How much feed? And how much to start, and when to ramp up?


----------



## IHCman (Aug 27, 2011)

That all depends on the critter and what weight you want him finished at. I would think if he is weighing 900lbs now. I'd let him have free choice hay and start graining him. I'd start him out slow on grain so he doesn't bloat and then slowly increase his grain until he doesn't quite clean it all up in a day. Basically get him on full feed.


----------



## rjmoses (Apr 4, 2010)

You might also check him for worms.

Ralph


----------



## hayray (Feb 23, 2009)

I grass finish and never feed grain. I have a lot of differentiation in frames and finishing times and just keep them on high quality hay longer if they are not finishing out on pace with majority of the herd as this is just part of the system. I would not modify my whole system for one animal as this will happen more then once and I found buying some one else's grain when I have hay a pasture was a complete knife in my back economically. I would not expect any of them to finish out like a grain finished animal.


----------



## Tim/South (Dec 12, 2011)

I would suggest free choice loose mineral. As Ralph mentioned, a good deworming also.
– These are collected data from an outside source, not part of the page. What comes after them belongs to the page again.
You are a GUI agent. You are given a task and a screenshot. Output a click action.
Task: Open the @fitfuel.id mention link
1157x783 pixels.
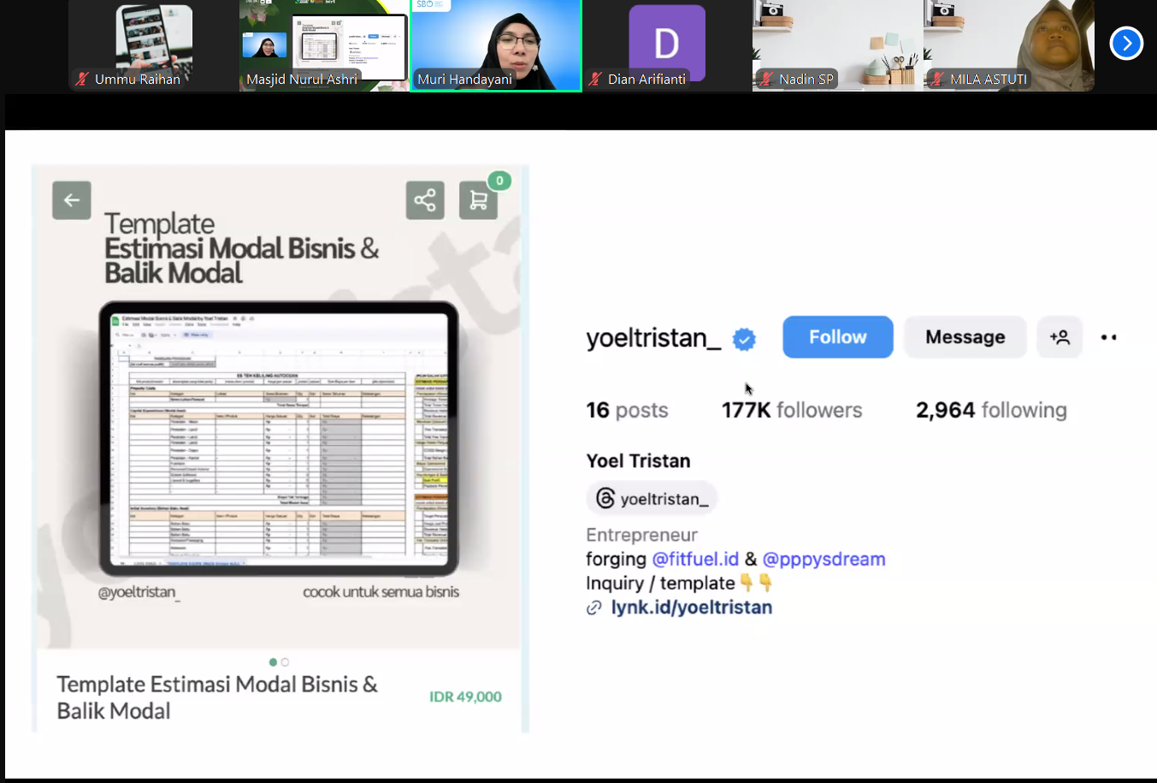[694, 559]
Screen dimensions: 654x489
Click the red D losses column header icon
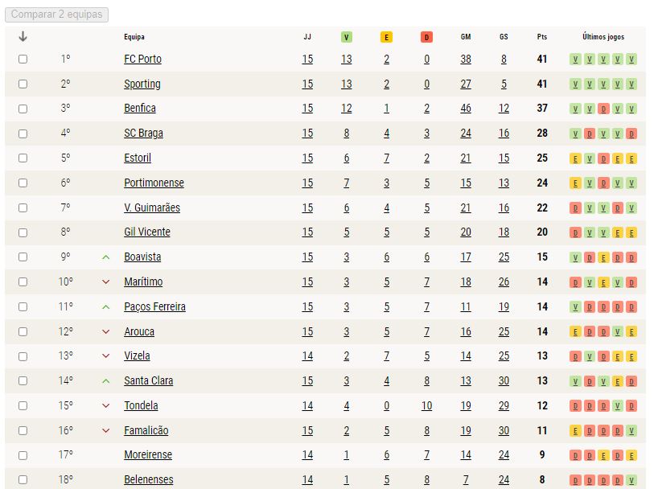pyautogui.click(x=426, y=37)

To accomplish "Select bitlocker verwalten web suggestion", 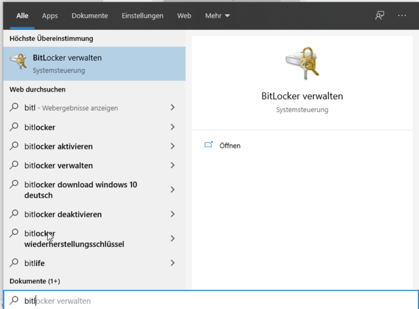I will click(x=59, y=165).
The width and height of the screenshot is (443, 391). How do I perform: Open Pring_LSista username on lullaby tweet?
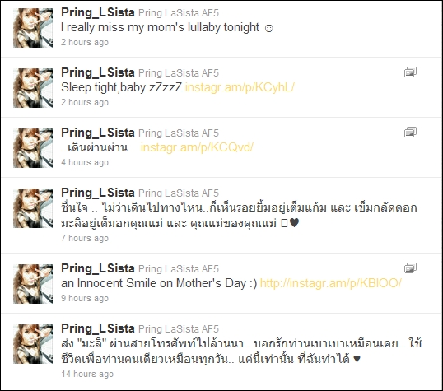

We used mineral blocks when I was growing up. We switched to loose mineral years ago and it is one of the best moves we made. I looked on the Block label and it said 2% mineral. Our cows and calves consume a lot of mineral now.

If he is dewormed, has minerals, free choice hay then I would feed him a few pounds of pelleted feed per day.


----------



## Fowllife (Sep 10, 2010)

On the whole corn verse crack corn, it would depend on how easy and cheap it is for you to get cracked corn. If I remember right cracking the corn increases efficiency by about 10%. At $4/bu if you cant get it cracked for under $0.40 you are losing money.

In terms of how to feed him, it depends. What weight do your belties usually finish at? If you just want him to gain a little better so he catches up with the others then I would go free choice hay & mineral and slowly work him up to 10 lbs of feed per day (corn & pellet). If you want to try to do an actual grain finish I would slowing back out the hay and increase the grain until on full feed.You need to maintain some roughage though on full feed, either by bedding or a small amount of hay.


----------



## hayray (Feb 23, 2009)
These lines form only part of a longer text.